04/06/2026
Eat breakfast, then lunch, and your blood sugar may barely climb. Skip breakfast, eat the same lunch, and it can climb a good deal higher. The thing that changed wasn't the food. It was the morning.
This comes from a small study in healthy adults. Each person was given an identical lunch on two days, once after breakfast and once after skipping it. The rise in blood glucose after the skipped-breakfast lunch was much larger, 3.2 versus 0.9 mmol/L on average. Same meal, same people. The only thing that differed was whether anything came before it. It is a small study, so it is best held as a signal rather than a settled rule.
The insulin response looked similar on both days, which hints that insulin is not what's driving this. The leading explanation is free fatty acids. Going without food for a few hours tends to raise them, and muscle that is running on fat appears to take up less glucose. So lunch arrives and more of that sugar may stay in circulation, because the tissue that would normally absorb it is busy burning fat instead. Eat breakfast and fatty acids stay lower, which seems to leave muscle readier to handle the incoming sugar.
There is a separate piece of evidence worth knowing, though it is in a different group. In people with type 2 diabetes, a dose of arginine before lunch cut the post-lunch glucose rise by about half. Arginine triggers insulin, but it is an amino acid, not a meal, no carbohydrate involved. That points to the effect being about the state the body is in beforehand rather than how the food is digested. Worth being clear that this was a diabetic population, separate from the healthy adults in the first study.
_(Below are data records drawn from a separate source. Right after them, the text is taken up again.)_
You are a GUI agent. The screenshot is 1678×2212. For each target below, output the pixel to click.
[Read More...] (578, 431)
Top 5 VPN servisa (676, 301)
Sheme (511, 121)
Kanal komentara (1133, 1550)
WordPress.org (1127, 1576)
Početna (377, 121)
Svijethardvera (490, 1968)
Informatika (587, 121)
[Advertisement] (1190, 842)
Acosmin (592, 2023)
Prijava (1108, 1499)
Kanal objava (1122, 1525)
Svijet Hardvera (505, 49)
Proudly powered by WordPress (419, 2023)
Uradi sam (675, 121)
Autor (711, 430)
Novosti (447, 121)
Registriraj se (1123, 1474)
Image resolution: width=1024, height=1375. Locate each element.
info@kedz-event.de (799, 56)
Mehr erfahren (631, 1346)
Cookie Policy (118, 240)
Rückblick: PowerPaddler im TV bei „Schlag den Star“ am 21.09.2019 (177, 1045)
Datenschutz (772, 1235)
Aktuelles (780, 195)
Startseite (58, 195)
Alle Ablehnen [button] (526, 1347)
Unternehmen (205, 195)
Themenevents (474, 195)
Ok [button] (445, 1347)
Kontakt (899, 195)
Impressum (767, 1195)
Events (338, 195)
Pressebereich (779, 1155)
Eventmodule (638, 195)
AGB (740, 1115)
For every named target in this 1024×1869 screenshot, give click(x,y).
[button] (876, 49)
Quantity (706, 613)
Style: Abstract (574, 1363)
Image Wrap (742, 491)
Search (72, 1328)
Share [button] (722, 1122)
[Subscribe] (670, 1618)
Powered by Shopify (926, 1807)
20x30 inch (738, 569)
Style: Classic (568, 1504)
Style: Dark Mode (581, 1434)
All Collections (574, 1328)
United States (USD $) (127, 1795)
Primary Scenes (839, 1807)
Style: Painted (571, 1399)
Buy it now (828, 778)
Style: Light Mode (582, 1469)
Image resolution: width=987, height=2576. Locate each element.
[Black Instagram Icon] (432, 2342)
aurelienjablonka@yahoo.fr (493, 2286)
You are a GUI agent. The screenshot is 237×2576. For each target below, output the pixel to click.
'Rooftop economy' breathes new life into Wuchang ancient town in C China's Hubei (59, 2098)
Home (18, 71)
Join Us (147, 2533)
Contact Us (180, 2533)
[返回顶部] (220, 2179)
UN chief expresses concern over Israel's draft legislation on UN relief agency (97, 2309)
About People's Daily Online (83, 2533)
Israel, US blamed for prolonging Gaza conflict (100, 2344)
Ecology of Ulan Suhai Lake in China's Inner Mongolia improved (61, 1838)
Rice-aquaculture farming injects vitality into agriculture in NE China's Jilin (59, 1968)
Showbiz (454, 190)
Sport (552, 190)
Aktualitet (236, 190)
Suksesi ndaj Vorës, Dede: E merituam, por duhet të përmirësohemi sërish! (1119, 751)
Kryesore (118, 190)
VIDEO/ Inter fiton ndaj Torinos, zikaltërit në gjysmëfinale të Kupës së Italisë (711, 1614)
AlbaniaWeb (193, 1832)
One honest limit. These are small, acute studies measured over single afternoons. Nobody has shown that eating breakfast every day lowers long-term blood sugar or disease risk through this mechanism, and the wider research on breakfast is genuinely mixed. Treat this as interesting physiology, not a diet rule.
What it does suggest is that a single meal's glucose response may not be fixed. The same lunch might do two different things in the same body depending on what came before it. The number on a food label or a glycemic index chart could be only part of the story, with the state you were already in making up the rest.